Frau schlug Alarm, um Ehemann an Abflug zu hindern

Informationen aus Frankreich haben einen Polizeieinsatz am Genfer Flughafen ausgelöst. Wie jetzt bekannt wird, ging ein falscher Bombenalarm ein.

Wachsam: Polizisten am Genfer Flughafen. (27. Juli 2016)

Wachsam: Polizisten am Genfer Flughafen. (27. Juli 2016)

(Bild: «20 Minuten»-Leserreporter)

Wegen eines falschen Bombenalarms sind auf dem Flughafen Genf die Kontrollen verschärft worden. Die Polizei war mit einem Grossaufgebot vor Ort. Ausgelöst hatte den Alarm eine Frau, die nach eigenen Aussagen ihren Ehemann am Abflug hindern wollte.

Die Frau, die im französischen Annecy lebt, sagte den Ermittlern, sie habe am Dienstagabend beim Schweizer Zoll am Genfer Flughafen angerufen.
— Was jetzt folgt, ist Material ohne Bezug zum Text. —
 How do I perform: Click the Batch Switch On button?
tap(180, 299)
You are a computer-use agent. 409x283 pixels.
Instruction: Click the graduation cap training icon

Sie habe mitgeteilt, dass eine Person mit einer Bombe am Mittwoch im französischen Sektor des Flughafens sein werde. Dies teilte die Genfer Staatsanwaltschaft in einem Communiqué mit.

Am Morgen wurden deshalb die Reisenden kontrolliert, bevor sie das Flughafengebäude betraten. Passagiere wurden aufgefordert, rechtzeitig zum Flughafen zu kommen, damit die Kontrollen durchgeführt werden könnten.

Angespannte Lage

«Im aktuellen Umfeld nehmen wir sämtliche Informationen sehr ernst», sagte ein Mediensprecher der Genfer Kantonspolizei. Die Lage sei allerdings nicht derart schwerwiegend gewesen, dass man den Flughafen hätte schliessen müssen. Wegen der international angespannten Situation bleiben die Kontrollen am Flughafen verstärkt.

Gegen die Anruferin aus Frankreich wurde eine Strafuntersuchung eröffnet wegen Schreckung der Bevölkerung. Nach Angaben der Genfer Staatsanwaltschaft werden die schweizerischen und französischen Behörden mit Blick auf das Verfahren koordiniert arbeiten.